Awareness - A Missing Link in Treatment of Hepatitis B
Introduction: Hepatitis B has become significant health problem globally leading to substantial morbidity and mortality, thus causing enormous burden on the health care system. Once, these infections progress to chronic phase then further complication arise like cirrhosis and hepatocellular carcinoma (H.C.C)
Aim: The aim of study was to assess the awareness of Hepatitis B in patients suffering from it and reporting for treatment at Model treatment Centre (MTC), PGIMS, Rohtak.
Material and Methods: This was a prospective study conducted over a period of five years i.e. 01.01.2017 to 01.01.2022 at MTC, PGIMS, Rohtak. Four thousand eight hundred and twentyeight patients of Hepatitis B who were confirmed on ELISA (Enzyme linked immunosorbent assay) and HBV DNA Quantitative test were enrolled in the study after proper consent. A multiple choice structured questionnaires about Hepatitis B was put to the patients and their responses were recorded by the team at MTC which included Gastroenterologist. The team assessed knowledge and awareness about hepatitis B infection, transmission, screening and vaccination against hepatitis B was the tool of data collection.
══════
*Goal of the exercise*: In the hepatitis B awareness excerpt, how would this sentence read in Spanish: "This was a prospective study conducted over a period of five years i.e. 01.01.2017 to 01.01.2022 at MTC, PGIMS, Rohtak."
══════
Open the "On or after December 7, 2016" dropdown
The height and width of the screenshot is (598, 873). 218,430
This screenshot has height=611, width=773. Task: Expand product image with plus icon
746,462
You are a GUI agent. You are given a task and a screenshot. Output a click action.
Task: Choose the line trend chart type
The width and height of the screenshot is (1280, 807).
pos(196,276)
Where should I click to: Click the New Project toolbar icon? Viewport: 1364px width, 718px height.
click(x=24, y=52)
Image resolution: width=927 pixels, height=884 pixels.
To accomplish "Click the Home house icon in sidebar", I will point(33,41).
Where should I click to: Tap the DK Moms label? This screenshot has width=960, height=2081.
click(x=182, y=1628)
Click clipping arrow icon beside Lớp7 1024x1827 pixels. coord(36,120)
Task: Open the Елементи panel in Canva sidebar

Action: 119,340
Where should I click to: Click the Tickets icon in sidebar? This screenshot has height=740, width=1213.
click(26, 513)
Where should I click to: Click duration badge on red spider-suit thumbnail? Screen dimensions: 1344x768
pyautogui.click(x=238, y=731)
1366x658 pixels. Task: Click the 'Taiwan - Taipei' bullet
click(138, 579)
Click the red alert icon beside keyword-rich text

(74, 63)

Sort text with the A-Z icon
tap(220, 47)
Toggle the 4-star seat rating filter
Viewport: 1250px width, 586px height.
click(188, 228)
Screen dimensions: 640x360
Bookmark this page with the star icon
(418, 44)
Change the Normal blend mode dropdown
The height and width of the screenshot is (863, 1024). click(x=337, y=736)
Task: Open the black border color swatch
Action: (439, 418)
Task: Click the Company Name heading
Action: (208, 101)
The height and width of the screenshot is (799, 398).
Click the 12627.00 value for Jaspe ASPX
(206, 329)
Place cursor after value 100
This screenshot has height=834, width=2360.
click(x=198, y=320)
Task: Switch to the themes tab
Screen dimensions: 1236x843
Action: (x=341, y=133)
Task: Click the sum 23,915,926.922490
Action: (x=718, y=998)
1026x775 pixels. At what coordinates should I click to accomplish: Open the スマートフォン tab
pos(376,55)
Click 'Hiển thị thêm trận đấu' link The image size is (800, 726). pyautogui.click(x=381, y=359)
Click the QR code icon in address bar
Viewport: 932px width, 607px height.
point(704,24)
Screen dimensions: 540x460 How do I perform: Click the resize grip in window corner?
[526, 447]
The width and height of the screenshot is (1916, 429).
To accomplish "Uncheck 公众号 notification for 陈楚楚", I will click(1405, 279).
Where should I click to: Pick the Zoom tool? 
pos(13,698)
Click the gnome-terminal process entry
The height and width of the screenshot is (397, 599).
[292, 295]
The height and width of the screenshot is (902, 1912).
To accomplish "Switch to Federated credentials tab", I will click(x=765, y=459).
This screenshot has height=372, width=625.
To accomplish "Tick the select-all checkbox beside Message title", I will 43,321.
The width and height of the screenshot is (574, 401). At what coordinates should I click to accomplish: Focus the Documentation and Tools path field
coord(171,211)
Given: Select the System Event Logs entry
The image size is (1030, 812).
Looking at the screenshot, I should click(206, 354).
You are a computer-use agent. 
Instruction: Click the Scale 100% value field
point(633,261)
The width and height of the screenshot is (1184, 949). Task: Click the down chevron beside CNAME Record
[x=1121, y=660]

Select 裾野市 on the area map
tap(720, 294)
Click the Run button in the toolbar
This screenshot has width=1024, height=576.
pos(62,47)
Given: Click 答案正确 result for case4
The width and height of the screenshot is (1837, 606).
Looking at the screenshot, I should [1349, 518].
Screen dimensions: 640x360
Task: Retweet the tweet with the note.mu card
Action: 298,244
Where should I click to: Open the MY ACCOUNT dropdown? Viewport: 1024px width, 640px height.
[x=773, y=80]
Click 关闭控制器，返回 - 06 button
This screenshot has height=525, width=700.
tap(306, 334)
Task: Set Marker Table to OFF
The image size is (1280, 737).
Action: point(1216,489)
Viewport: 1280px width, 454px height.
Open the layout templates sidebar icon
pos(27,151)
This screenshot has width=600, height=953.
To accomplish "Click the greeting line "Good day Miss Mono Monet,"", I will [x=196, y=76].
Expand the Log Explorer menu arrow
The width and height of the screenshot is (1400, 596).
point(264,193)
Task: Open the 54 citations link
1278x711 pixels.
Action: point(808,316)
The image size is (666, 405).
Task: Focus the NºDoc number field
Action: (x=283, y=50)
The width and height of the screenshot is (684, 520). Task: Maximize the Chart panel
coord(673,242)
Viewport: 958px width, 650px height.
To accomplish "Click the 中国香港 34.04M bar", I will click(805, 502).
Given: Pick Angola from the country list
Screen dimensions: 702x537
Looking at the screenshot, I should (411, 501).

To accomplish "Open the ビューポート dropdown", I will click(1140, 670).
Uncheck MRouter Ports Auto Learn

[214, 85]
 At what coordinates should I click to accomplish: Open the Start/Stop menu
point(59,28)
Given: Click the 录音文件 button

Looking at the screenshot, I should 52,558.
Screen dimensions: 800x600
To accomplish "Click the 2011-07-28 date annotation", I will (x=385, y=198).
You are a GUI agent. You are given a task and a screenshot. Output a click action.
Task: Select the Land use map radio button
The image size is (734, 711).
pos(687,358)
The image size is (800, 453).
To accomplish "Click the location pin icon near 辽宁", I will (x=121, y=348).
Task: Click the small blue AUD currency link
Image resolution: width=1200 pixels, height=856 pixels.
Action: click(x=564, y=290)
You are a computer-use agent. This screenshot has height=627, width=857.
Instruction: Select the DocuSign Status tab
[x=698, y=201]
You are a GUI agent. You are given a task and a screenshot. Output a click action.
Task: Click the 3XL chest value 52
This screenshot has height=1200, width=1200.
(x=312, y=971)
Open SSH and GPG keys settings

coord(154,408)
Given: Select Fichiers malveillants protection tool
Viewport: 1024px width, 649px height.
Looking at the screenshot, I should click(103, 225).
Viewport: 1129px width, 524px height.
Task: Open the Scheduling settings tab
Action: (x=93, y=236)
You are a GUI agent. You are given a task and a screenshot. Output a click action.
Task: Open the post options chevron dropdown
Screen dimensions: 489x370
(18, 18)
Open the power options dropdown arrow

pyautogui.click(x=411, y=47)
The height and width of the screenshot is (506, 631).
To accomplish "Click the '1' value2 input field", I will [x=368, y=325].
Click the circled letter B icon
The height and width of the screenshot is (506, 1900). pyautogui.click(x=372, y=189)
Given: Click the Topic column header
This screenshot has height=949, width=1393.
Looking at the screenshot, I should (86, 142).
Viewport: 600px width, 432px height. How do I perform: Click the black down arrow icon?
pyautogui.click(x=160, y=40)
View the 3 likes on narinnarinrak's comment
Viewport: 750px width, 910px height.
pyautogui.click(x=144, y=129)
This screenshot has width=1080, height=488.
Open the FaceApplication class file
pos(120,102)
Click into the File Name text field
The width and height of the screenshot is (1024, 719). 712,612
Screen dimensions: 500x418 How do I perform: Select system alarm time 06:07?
══════
*Answer for the task*: Se trató de un estudio prospectivo realizado durante un período de cinco años, es decir, del 01.01.2017 al 01.01.2022, en el MTC, PGIMS, Rohtak.